Pixel coordinate grounding data
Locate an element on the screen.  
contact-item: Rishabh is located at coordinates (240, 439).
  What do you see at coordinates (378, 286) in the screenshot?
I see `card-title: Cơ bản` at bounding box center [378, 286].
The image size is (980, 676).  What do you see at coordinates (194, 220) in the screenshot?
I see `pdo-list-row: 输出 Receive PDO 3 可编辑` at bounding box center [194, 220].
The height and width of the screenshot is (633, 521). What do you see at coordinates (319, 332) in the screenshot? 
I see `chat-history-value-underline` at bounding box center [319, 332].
--
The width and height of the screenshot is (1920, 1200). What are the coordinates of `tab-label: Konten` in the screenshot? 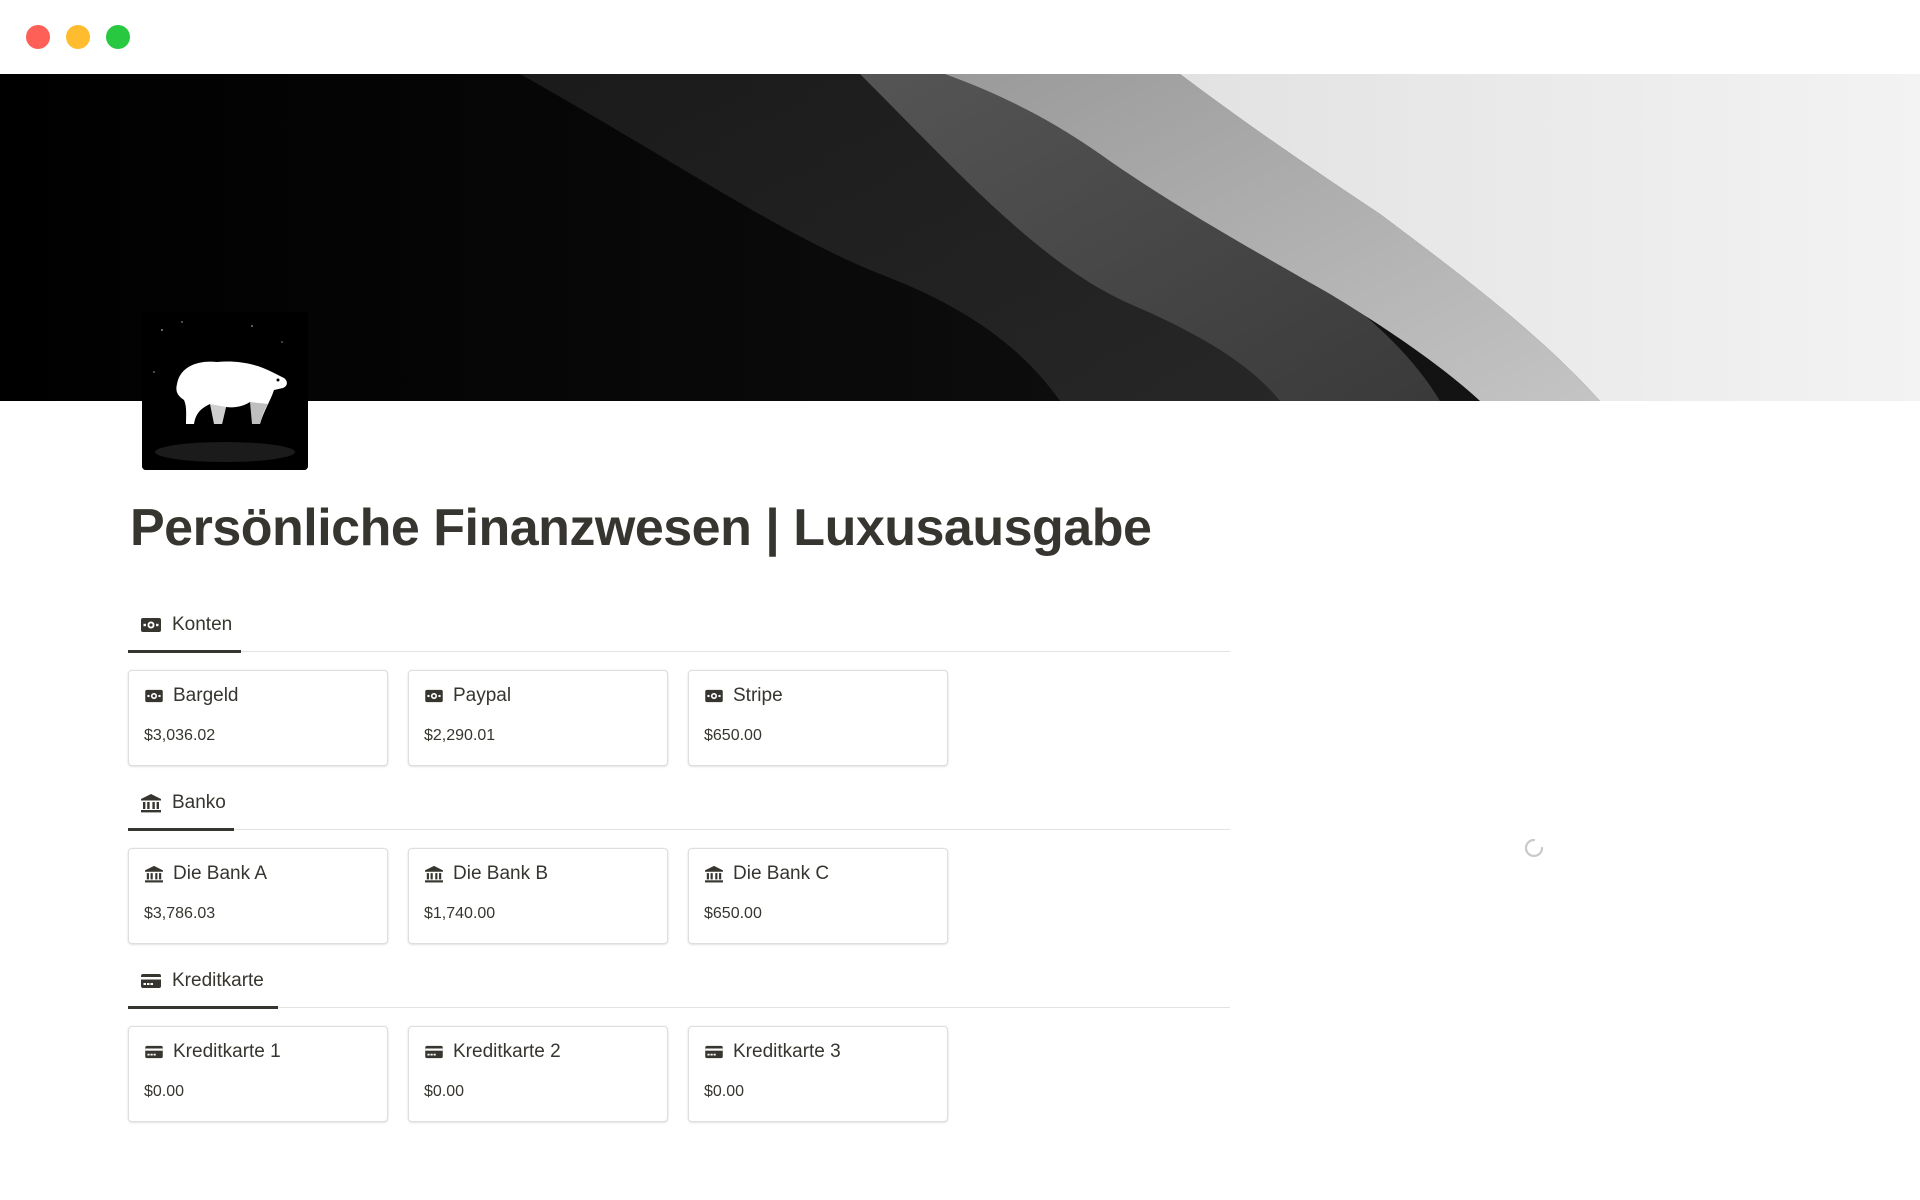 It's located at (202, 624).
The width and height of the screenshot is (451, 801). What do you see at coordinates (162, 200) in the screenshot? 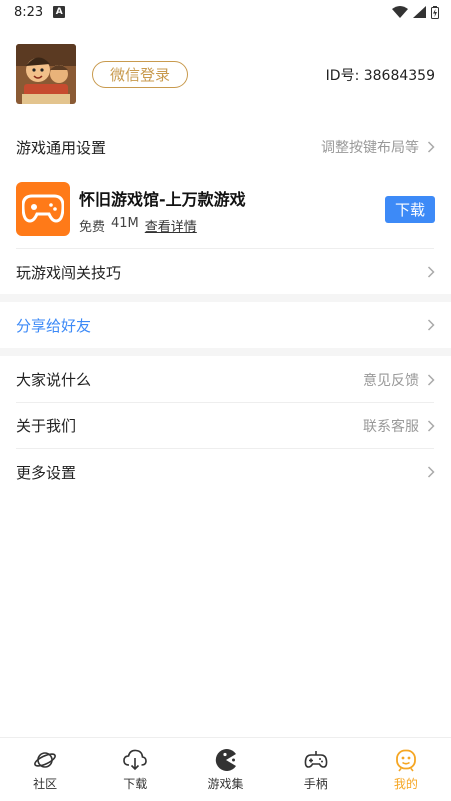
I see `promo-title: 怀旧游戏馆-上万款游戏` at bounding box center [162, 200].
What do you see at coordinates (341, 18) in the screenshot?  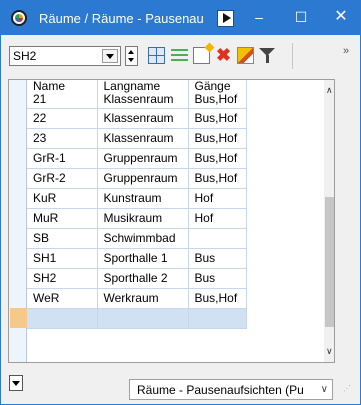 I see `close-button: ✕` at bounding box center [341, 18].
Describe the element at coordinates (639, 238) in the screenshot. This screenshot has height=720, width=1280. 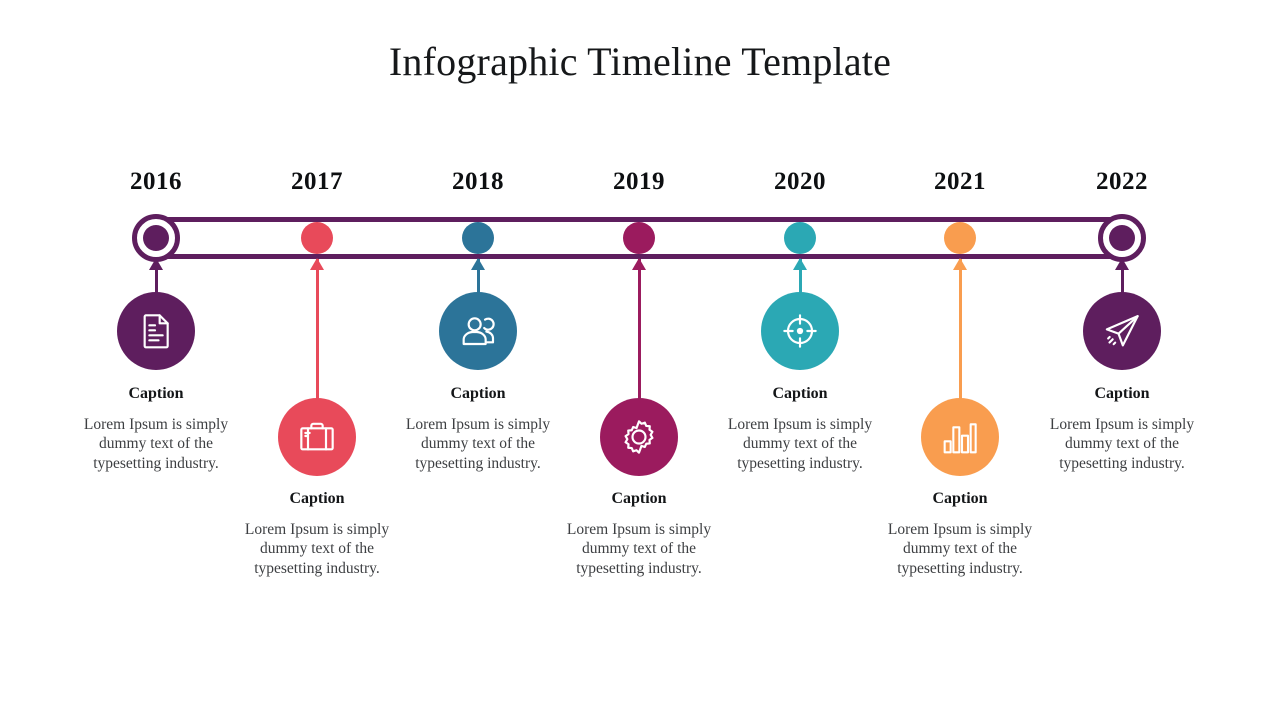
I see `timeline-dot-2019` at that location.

## Task to carry out
Convert the material in the stretch from "Describe the element" through "at that location." into a two-column CSV with the headers request and answer, one row per request, each text in a single quoted field with line breaks replaced by spaces. Omit the pictures.

## Result
request,answer
"Describe the element at coordinates (639, 238) in the screenshot. This screenshot has height=720, width=1280.","I see `timeline-dot-2019` at that location."